The principles governing parity are well established.  As has been said before, equal justice requires that like offences be treated alike, but also that relevant differences between offenders be capable of being treated as justifying different outcomes.  If there is a ‘marked’ or ‘manifest’ disparity between sentences which gives rise to a justifiable sense of grievance on an appellant’s part, then the principle of parity may be said to have been infringed.  However, no justifiable sense of grievance can be said to arise where it was reasonably open to the sentencing judge to differentiate between co-offenders in a way in which he or she did.  Where an appellate court considers whether it was open to the sentencing judge to differentiate, or not differentiate, in the way in which he or she did, the approach is relevantly analogous to that which arises when it is said that a sentence is manifestly excessive.[16]

[15][2016] VSCA 22 (‘Anthony’).

[16]See Lowe v The Queen (1984) 154 CLR 606; Postiglione v R (1997) 189 CLR 295; Green v The Queen (2011) 244 CLR 462; Hilder v The Queen [2011] VSCA 192, [38]–[39] (Maxwell P); Khoa v The Queen [2015] VSCA 80; McCloskey-Sharp v The Queen [2015] VSCA 87; Roujnikov v The Queen [2015] VSCA 97, [24]–[25] (Weinberg and Kyrou JJA); Collins v The Queen [2015] VSCA 106 [23] (Whelan, Santamaria and Beach JJA); Anthony [2016] VSCA 22 [12].

  1. However, as has also been said before, there can be considerable difficulty in ensuring parity between co-offenders where one offender is sentenced as an adult and the other as a child.  The sentencing regimes for sentencing children on the one hand, and adults on the other hand, are very different.  As Harper JA[17] observed in Poutai v The Queen:[18]

The two regimes are strikingly different, as this Court has remarked previously.  There is, accordingly, considerable difficulty in ensuring parity between co-offenders when one is sentenced as an adult and the other as a child.  Even if the ages of the two are similar, but one is sentenced as an adult while the other is not, difficult issues of parity may arise.  … In the words of Ormiston J in R v Evans:

‘Consistency in sentencing is no doubt in general terms, a desirable aim, however difficult it is to achieve in practice having regard to the multifarious factors which must now be taken into account.  One of the virtues, however, of the children’s court system is that that court can make special allowance for factors which would otherwise be irrelevant under the Sentencing Act.  Consistency must work both ways and it would be entirely inappropriate that members of the children’s court should temper their sentences to reflect what had been done or might yet be done in sentencing offenders pursuant to the Sentencing Act.’[19]

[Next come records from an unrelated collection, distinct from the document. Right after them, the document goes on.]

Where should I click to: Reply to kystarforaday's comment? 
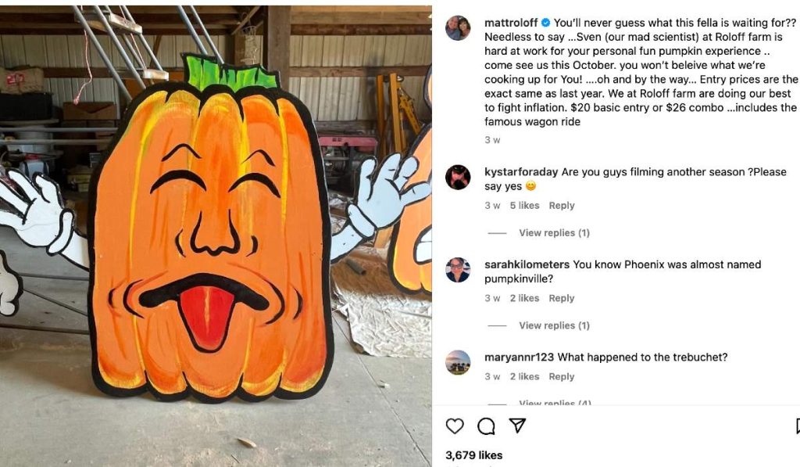561,206
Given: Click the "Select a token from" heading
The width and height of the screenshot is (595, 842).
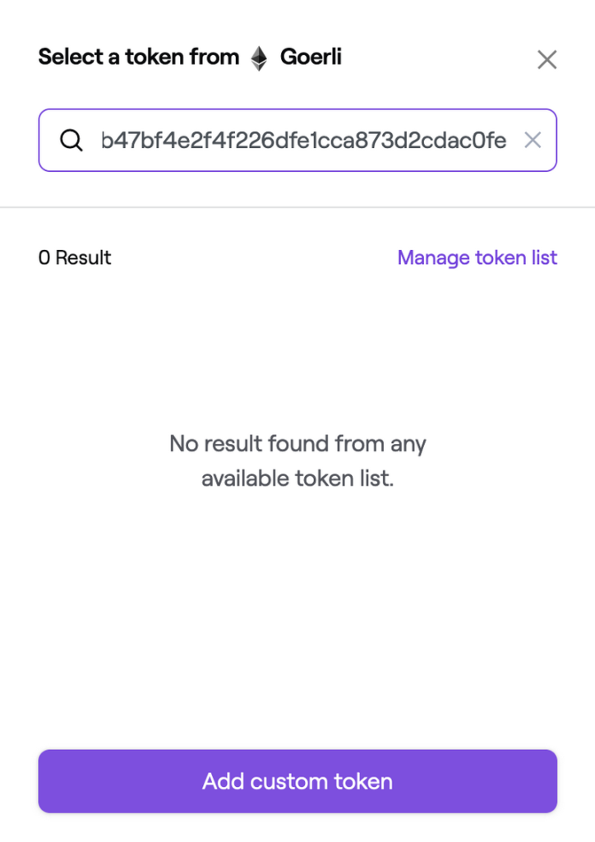Looking at the screenshot, I should (x=138, y=58).
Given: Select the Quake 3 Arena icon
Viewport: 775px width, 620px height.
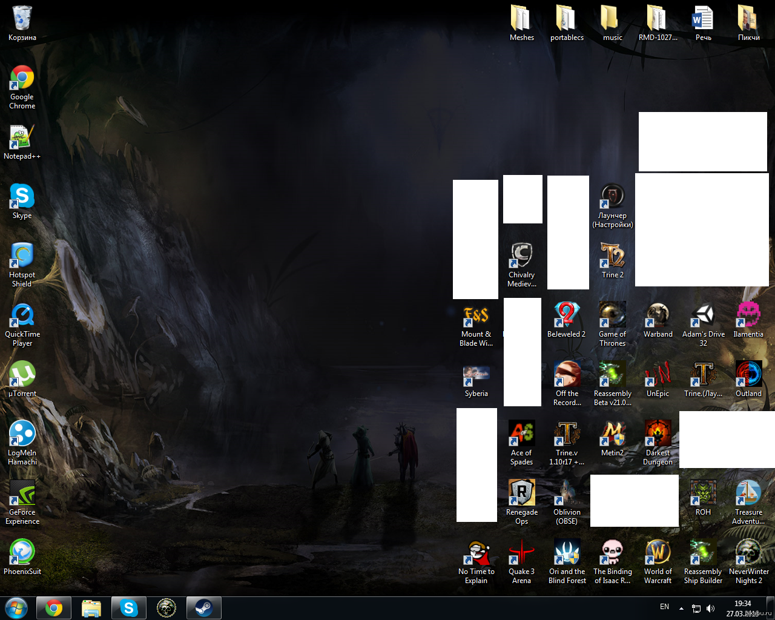Looking at the screenshot, I should pos(521,552).
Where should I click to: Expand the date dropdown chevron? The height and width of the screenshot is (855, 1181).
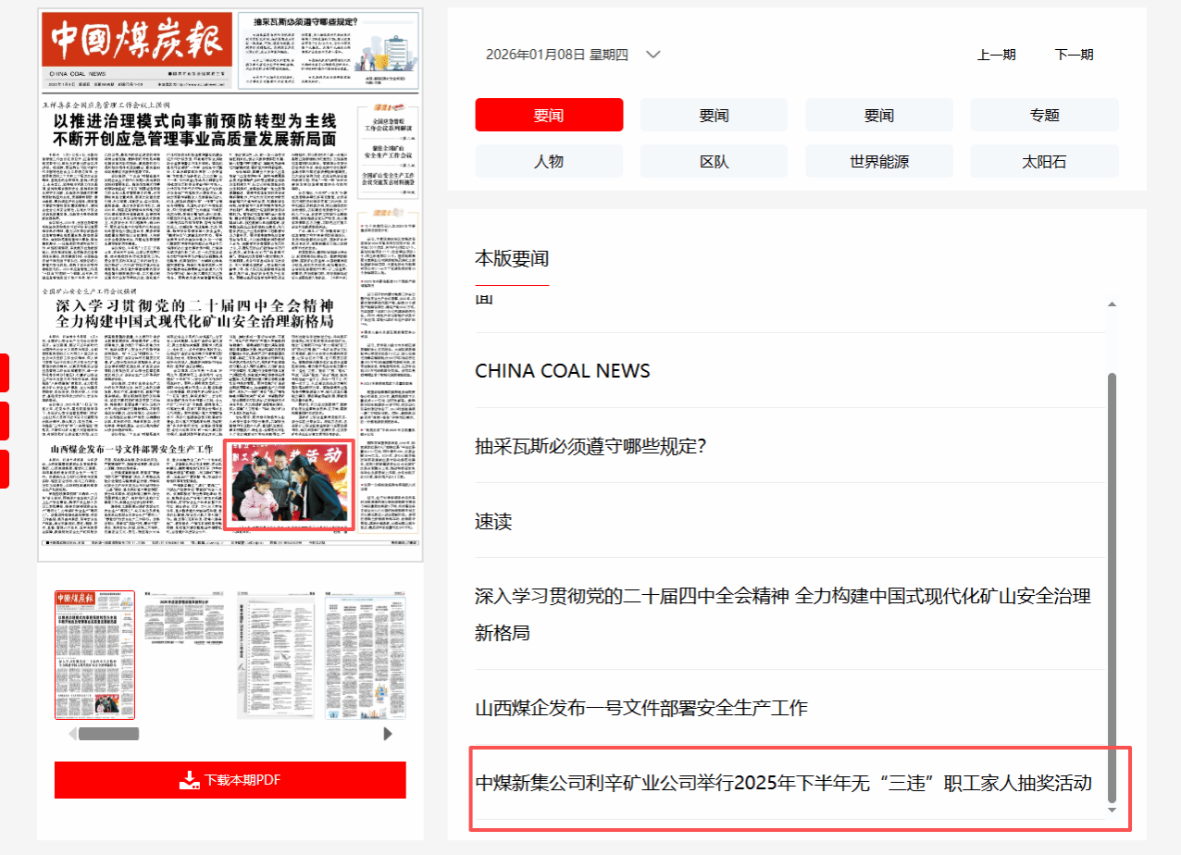point(653,55)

[17]With whom Buchanan JA agreed.

[18][2011] VSCA 382 (‘Poutai’).

[19]Poutai [2011] VSCA 382 [21] (citations omitted).

  1. Q was the co-offender armed with the axe in the two armed robberies.  At the time of his offending he was 16 years of age.  He was 17 years of age at the time of sentencing.  For this offending, and what was described as ‘numerous thefts and numerous other charges’, Q received a sentence of 16 months’ detention in a Youth Justice Centre.  While general deterrence was a significant matter so far as the sentencing of the applicant was concerned, it had no part to play in the sentencing of Q.[20]

    [20]See s 362 of the Children, Youth & Families Act 2005CNK v The Queen (2011) 32 VR 641; Webster v The Queen [2016] VSCA 66. Webster is an example of the very different sentences that might be imposed on a 17 year old, compared to that which might be imposed on an 18 year old, for the same offending.

  1. Notwithstanding all of the mitigatory factors which the judge took into account (and to which we have already referred), it is simply not possible (as is now acknowledged by the applicant) to say that there is any relevant disparity between the sentence of 16 months’ detention imposed upon Q and the sentence of detention imposed on the applicant (which we note only imposes an additional period of detention of just 13 months on top of that imposed for the November 2015 offending).  Further, as the judge’s reasons for sentence disclose,[21] the judge gave careful consideration to the relevant parity questions that he was required to consider in sentencing the applicant, and also to the differing roles of the applicant and his co-offenders in the offending for which the applicant fell to be sentenced.  The applicant’s complaint about parity was not reasonably arguable, and he should have leave to abandon it.

    [21]Reasons [44].

Ground 1:  was the sentence manifestly excessive?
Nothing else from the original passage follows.